Image source: The Motley Fool.

Berkshire Hathaway was a struggling textiles manufacturer when Buffett took a controlling stake in 1965. Upon realizing that its core business simply wasn’t viable, he turned it into a holding company for his various investments. It is now a $1 trillion conglomerate with numerous wholly owned subsidiaries, a $306 billion portfolio of publicly traded stocks, and a whopping $373 billion in cash.

Berkshire owns insurance companies like GEICO Insurance, General Re, and National Indemnity Company, in addition to utilities like PacifiCorp and Northern Natural Gas. It also owns logistics companies like BNSF Railway, which operates one of America’s largest freight railroad networks. These subsidiaries produce a ton of cash flow, which funds other acquisitions and investments for Berkshire.

Berkshire invests a lot of that money in the public markets. Through its $306 billion stock portfolio, the conglomerate owns minority stakes in dozens of different companies, including media giants like The New York Times Co., restaurant chains like Domino’s Pizza, payment powerhouses like Visa, and technology titans like Apple (NASDAQ: AAPL).
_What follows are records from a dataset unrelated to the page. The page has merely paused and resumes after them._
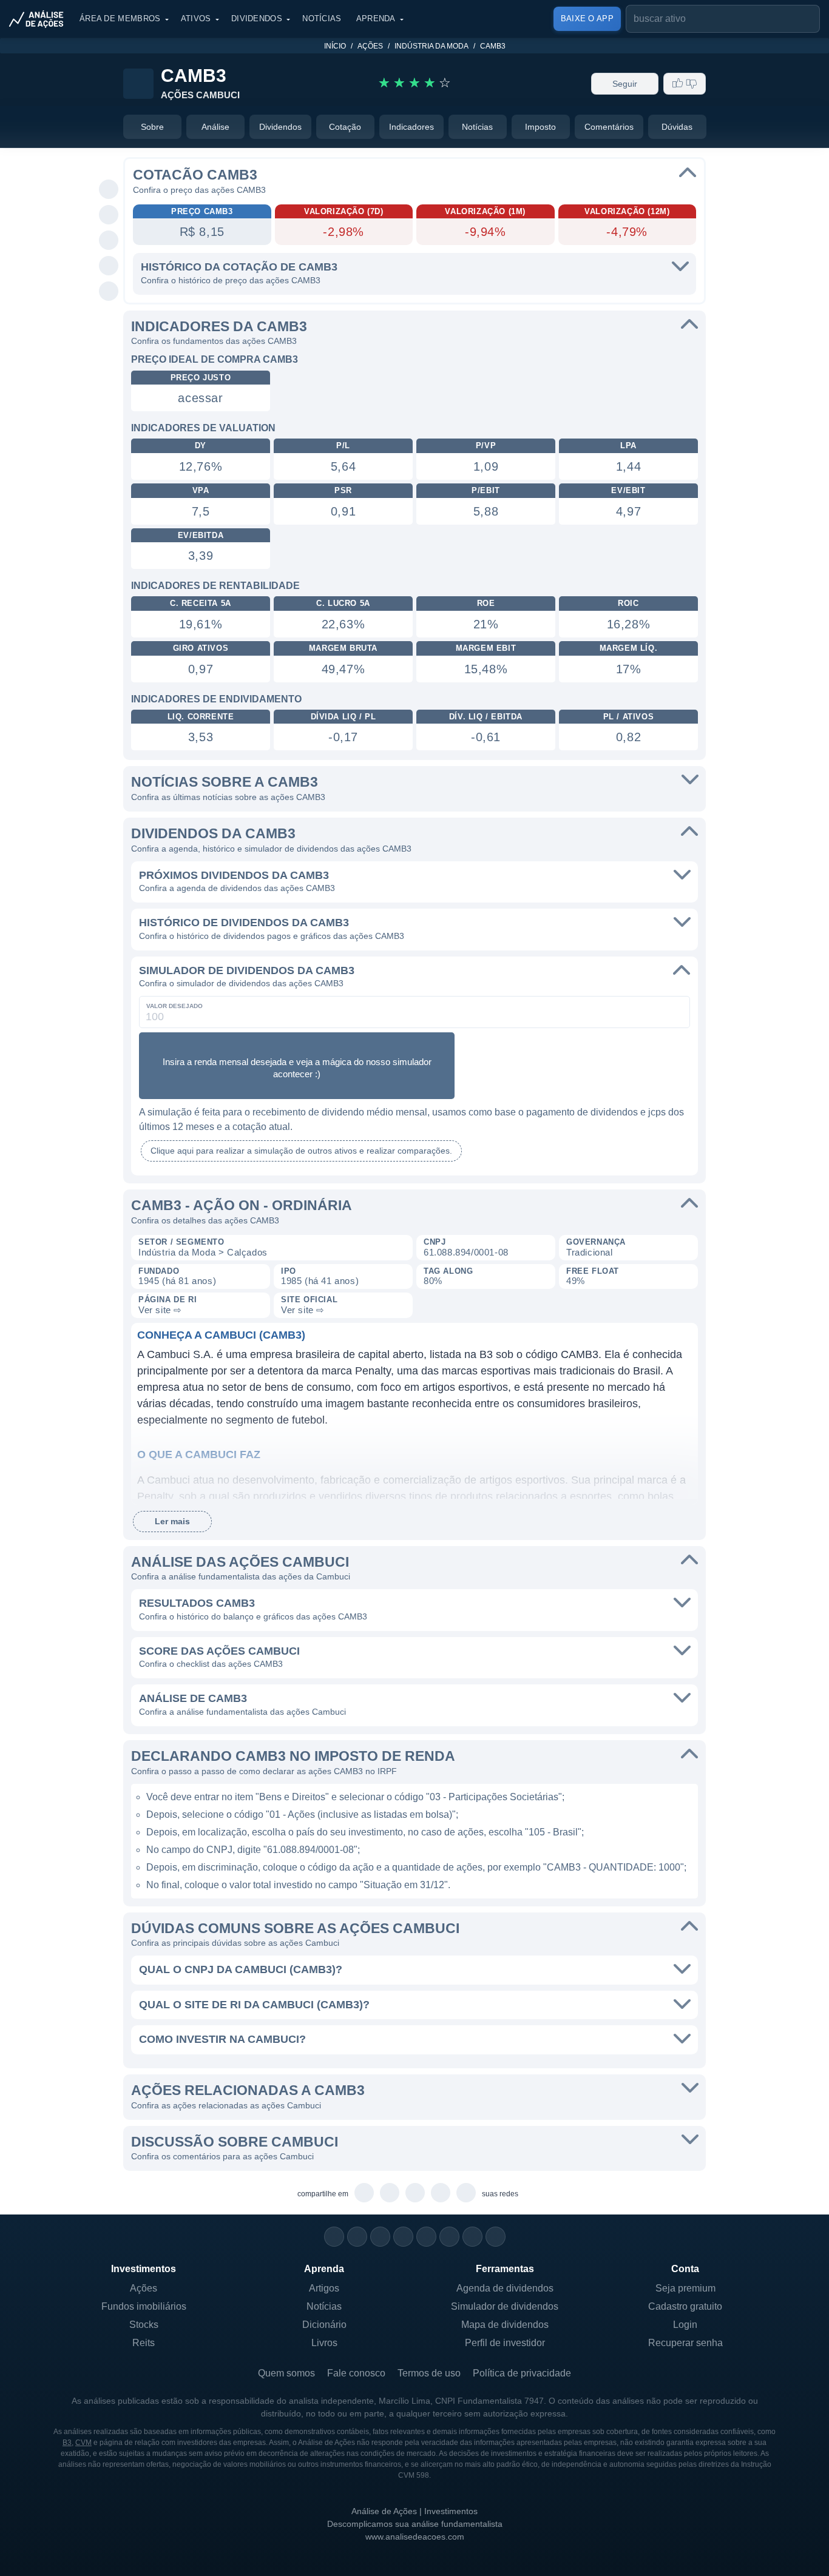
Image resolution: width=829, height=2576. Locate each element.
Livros (324, 2343)
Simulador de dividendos (504, 2306)
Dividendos (256, 18)
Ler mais (172, 1521)
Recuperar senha (685, 2343)
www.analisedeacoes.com (414, 2536)
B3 (67, 2442)
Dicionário (324, 2324)
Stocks (143, 2324)
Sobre (152, 127)
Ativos (196, 18)
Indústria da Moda (431, 46)
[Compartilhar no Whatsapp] (109, 190)
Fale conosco (356, 2373)
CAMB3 (493, 46)
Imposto (540, 127)
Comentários (609, 127)
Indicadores (411, 127)
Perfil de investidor (505, 2343)
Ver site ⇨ (160, 1310)
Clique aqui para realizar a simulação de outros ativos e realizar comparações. (301, 1150)
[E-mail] (496, 2237)
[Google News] (449, 2237)
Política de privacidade (522, 2373)
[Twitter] (380, 2237)
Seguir (624, 84)
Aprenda (376, 18)
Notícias (321, 18)
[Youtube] (426, 2237)
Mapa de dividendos (505, 2324)
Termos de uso (429, 2373)
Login (685, 2324)
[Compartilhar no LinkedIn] (109, 292)
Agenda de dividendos (504, 2288)
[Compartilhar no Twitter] (109, 266)
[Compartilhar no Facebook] (109, 241)
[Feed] (472, 2237)
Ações (370, 46)
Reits (143, 2343)
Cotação (345, 127)
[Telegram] (403, 2237)
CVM (83, 2442)
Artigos (324, 2288)
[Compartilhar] (109, 164)
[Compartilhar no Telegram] (109, 215)
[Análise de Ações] (40, 19)
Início (335, 46)
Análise (215, 127)
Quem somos (286, 2373)
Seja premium (685, 2288)
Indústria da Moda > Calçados (203, 1252)
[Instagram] (334, 2237)
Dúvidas (677, 127)
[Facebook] (357, 2237)
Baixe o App (587, 18)
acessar (200, 398)
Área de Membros (120, 18)
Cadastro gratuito (685, 2306)
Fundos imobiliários (143, 2306)
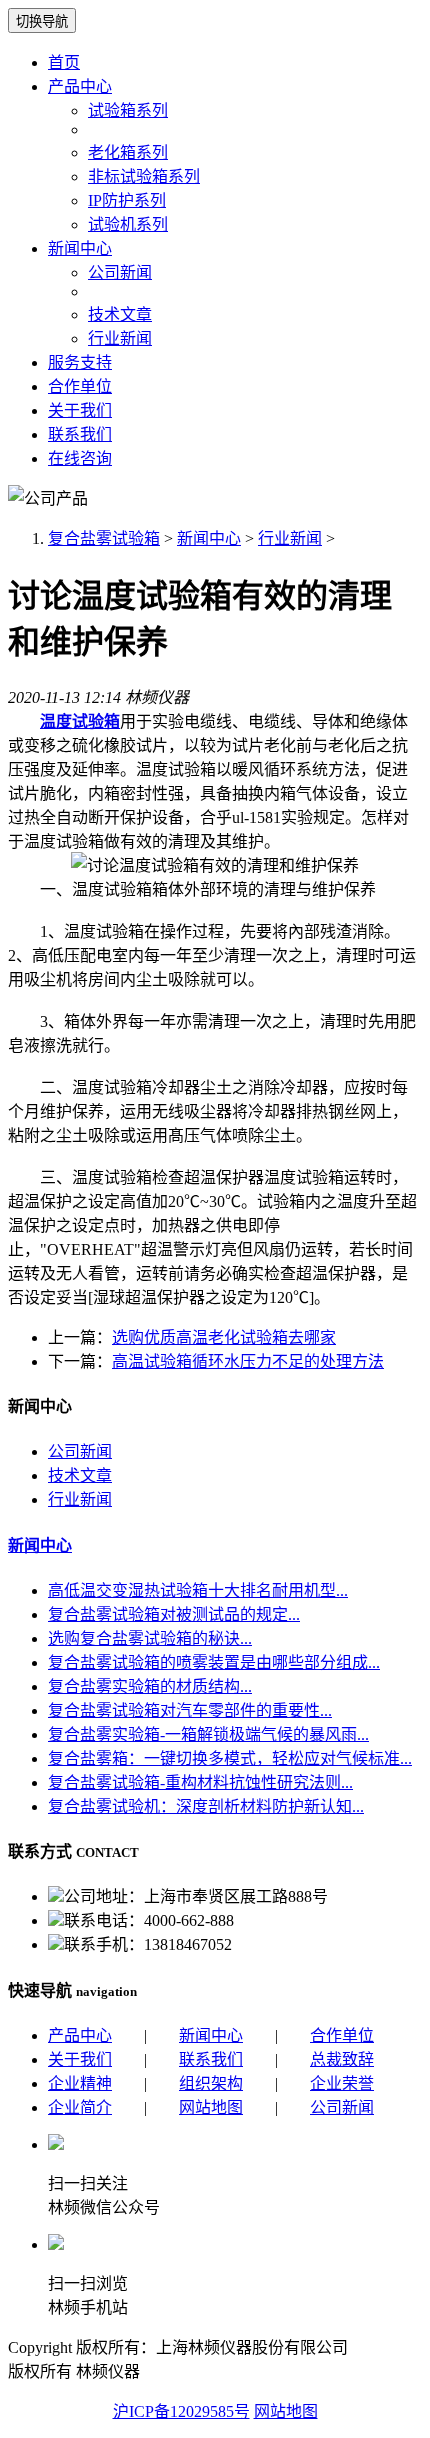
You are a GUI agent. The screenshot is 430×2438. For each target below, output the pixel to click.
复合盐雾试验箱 (104, 538)
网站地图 (211, 2107)
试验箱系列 (128, 110)
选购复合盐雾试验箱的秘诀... (150, 1638)
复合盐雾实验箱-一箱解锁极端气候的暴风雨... (208, 1734)
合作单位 (80, 386)
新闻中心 (80, 248)
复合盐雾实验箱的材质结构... (150, 1686)
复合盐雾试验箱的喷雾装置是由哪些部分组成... (214, 1662)
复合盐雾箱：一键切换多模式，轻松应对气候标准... (230, 1758)
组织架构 (211, 2083)
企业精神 (80, 2083)
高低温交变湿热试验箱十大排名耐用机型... (198, 1590)
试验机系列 (128, 224)
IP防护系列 (127, 200)
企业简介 (80, 2107)
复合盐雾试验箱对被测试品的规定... (174, 1614)
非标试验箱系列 (144, 176)
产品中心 (80, 86)
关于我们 (80, 410)
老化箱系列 (128, 152)
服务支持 (80, 362)
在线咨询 (80, 458)
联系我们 (80, 434)
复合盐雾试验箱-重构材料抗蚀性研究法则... (200, 1782)
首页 (64, 62)
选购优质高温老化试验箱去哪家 (224, 1337)
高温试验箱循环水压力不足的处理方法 (248, 1361)
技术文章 (120, 314)
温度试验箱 (80, 721)
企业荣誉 (342, 2083)
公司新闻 (120, 272)
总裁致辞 (342, 2059)
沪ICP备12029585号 (181, 2411)
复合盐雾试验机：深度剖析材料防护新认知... (206, 1806)
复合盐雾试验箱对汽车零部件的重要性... (190, 1710)
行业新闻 (120, 338)
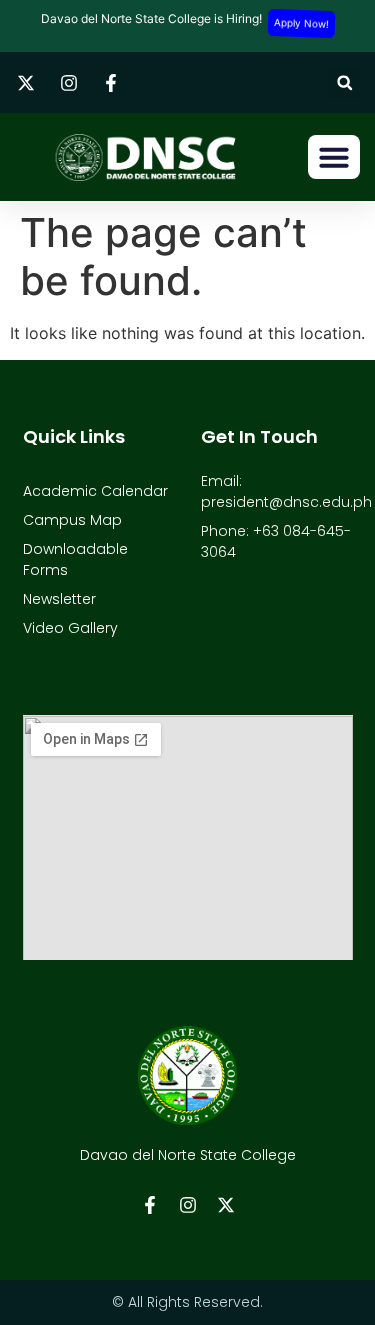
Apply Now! (301, 23)
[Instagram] (188, 1205)
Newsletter (59, 599)
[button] (344, 82)
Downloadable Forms (75, 559)
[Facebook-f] (150, 1205)
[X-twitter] (226, 1205)
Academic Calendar (95, 491)
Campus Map (72, 520)
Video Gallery (70, 628)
Apple is actually Berkshire’s single largest holding. Buffett invested about $38 billion in the iPhone maker between 2016 and 2023, and the stake was worth a staggering $170 billion heading into 2024. To cash in some of those gains and reduce risk, Buffett, Abel, and their respective teams have gradually sold about 75% of Berkshire’s Apple position since then, but it still represents 18.6% (or $57 billion) of the conglomerate’s portfolio.